Awareness (super easy)
- Before you check Facebook, take a moment to reflect, on a scale of 1-10, how you feel about the world around you, with 1 being consumed by fear and anger and 10 being consumed by hope and love. Jot the number at the top of a piece of scratch paper.
- Set a timer for 20 minutes (or whatever number you think is reasonable)
- Then as you scroll through your feed, use the new emoticons to mark the posts that you react to with anger or fear (with the angry emoticon) or ones that you react to with hope or love (with the love emoticon). Each time, put a tally mark in the corresponding column.
- When your timer goes off, close your eyes and reflect again on how you feel about the world around you with the same 1-10 scale.

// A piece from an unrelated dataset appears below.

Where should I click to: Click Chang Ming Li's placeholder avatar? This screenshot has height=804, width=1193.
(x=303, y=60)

Jot that number at the bottom of the page.
- Now take a look at your tally marks. What was the ratio of love to fear? Did your number at the top of the page differ from the number at the bottom?

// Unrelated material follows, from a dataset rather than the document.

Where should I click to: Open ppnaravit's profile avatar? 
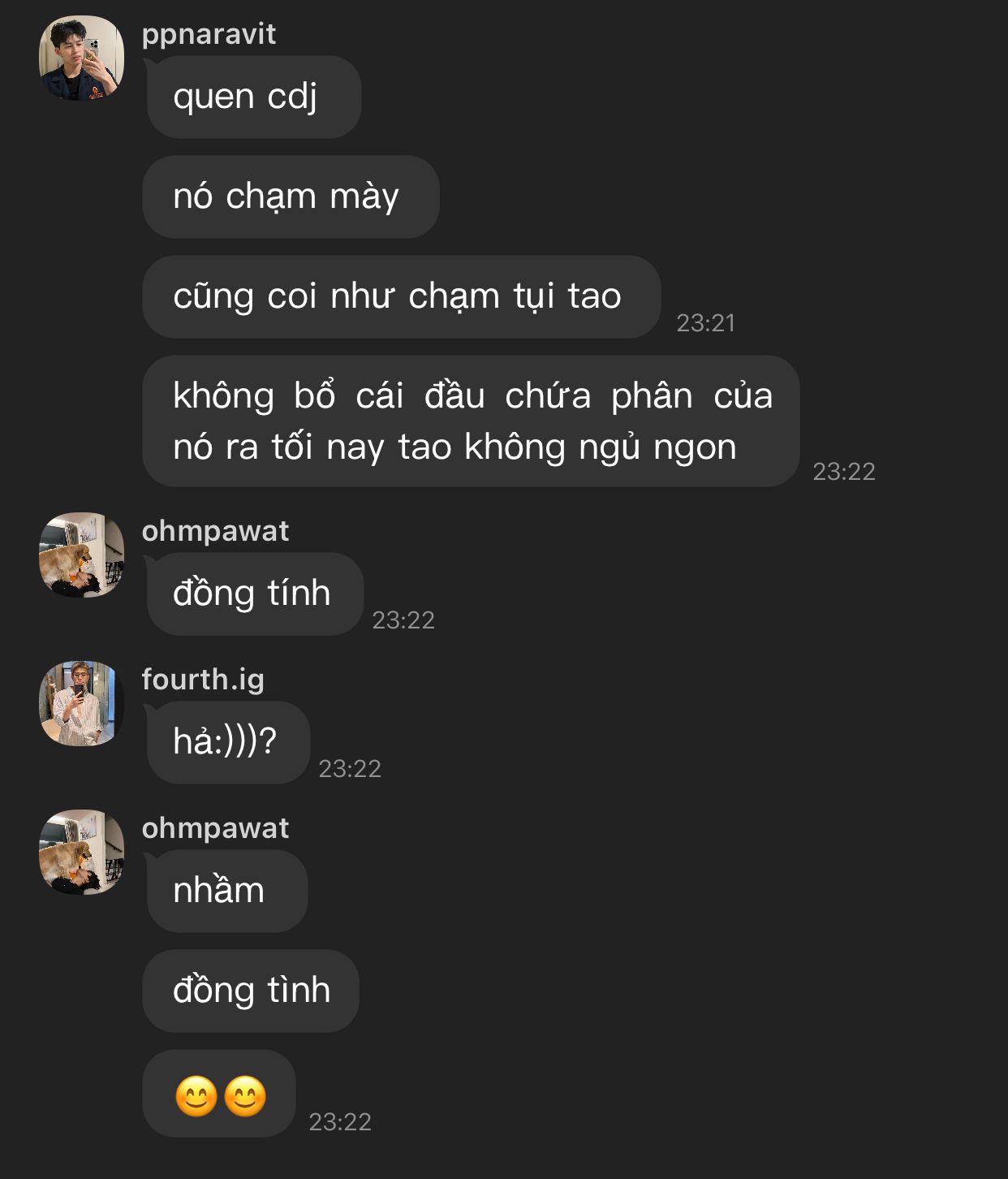pos(81,58)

Action (easy to do, challenging to commit to)
If you want to improve your outlook, you need to clean your feed. So whether you’ve just done the awareness exercise or you jump straight into this, let the emoticons work for you. Facebook tries to learn from you, and it will give you more of the kind of thing you react to and less of what you don’t react to (and even less of what you tell them you don’t want). So:
- Save your reactions for what you really want more of. Don’t click “like” unless you want to see more of it.
- Use the “love” button for the things that give you hope or model love.

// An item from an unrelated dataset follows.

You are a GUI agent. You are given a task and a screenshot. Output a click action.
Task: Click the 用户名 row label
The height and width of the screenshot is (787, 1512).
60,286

- If something makes you angry or fearful, use the “angry” button to mark it for others, but then use the drop down menu in the upper right corner of the post to pull up a menu that includes “hide post” and click it. You’ll be asked if you want to stop seeing posts from the person who posted this – and that’s up to you – but just using the “hide post” will help.
- If you’ve done the Awareness exercise above, commit to using your Facebook emoticons like this for a week, and the redo the Awareness exercise. See if your numbers and your ratio of Love to Fear has changed.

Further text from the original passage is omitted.